This week, Google came close to a real-life copy in a blog posting opposing an amendment to the antitrust bill currently going through the US Congress. The goal behind the bill is to make it easier for smaller companies to compete by prohibiting the major platforms from advantaging their own products and services. Google argues, however, that if the bill goes through Americans might get worse service from Google's products, American technology companies could be placed at a competitive disadvantage, and America's national security could be threatened. Instead of suggesting ways to improve the bills, however, Google concludes with the advice that Congress should delay the whole thing.

To be fair, Google isn't the only one that dislikes the bill. Apple argues its provisions might make it harder for users to opt out of unwanted monitoring. Free Press Action argues that it will make it harder to combat online misinformation and hate speech by banning the platforms from "discriminating" against "similarly situated businesses" (the bill's language), competitor or not. EFF, on the other hand, thinks copyright is a bigger competition issue. All better points than Google's.

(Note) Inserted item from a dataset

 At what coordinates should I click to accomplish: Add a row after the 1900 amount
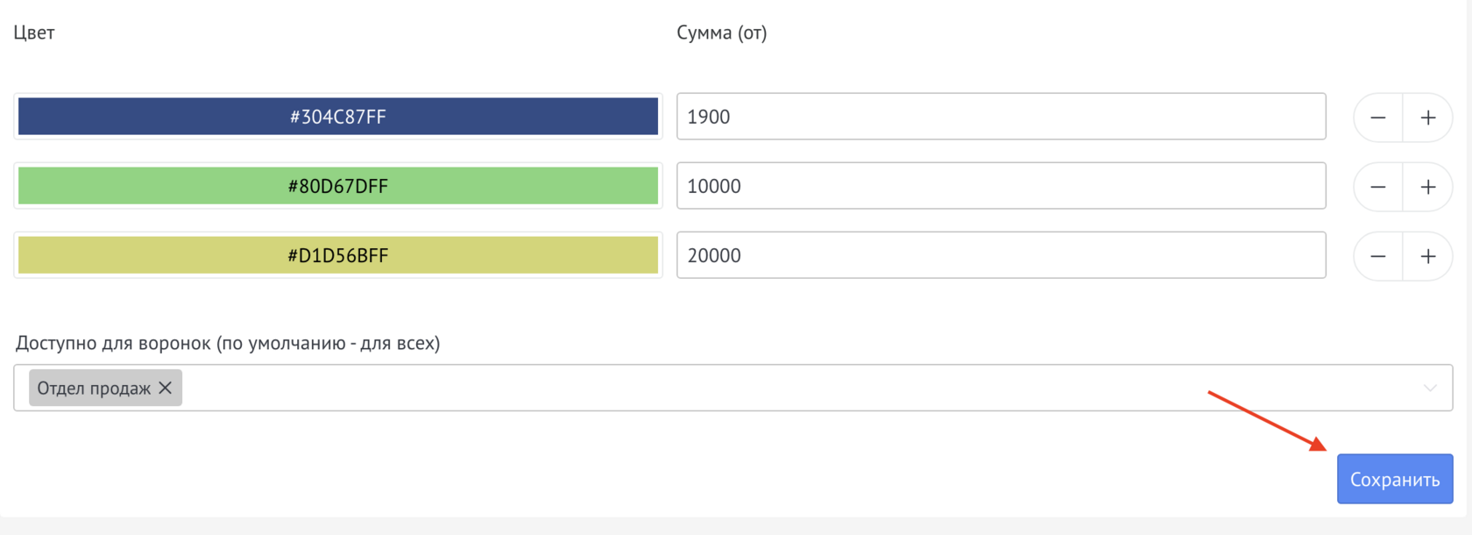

A secondary concern is the fact that these US actions are likely to leave the technology companies untouched in the rest of the world. In Africa, Nesrine Malik writes at the Guardian, Facebook is indispensable and the only Internet most people know because its zero-rating allows its free use outside of (expensive) data plans. Most African Internet users are mobile-only, and most data users are on pay-as-you-go plans. So while Westerners deleting their accounts is a real threat to the company's future - not least because, as Frances Haugen testified, they produce the most revenue - the company owns the market in Africa. There, it is literally the only game in town for both businesses and individuals. Twenty-five years ago, we thought the Internet would be a vehicle for exporting the First Amendment. Instead...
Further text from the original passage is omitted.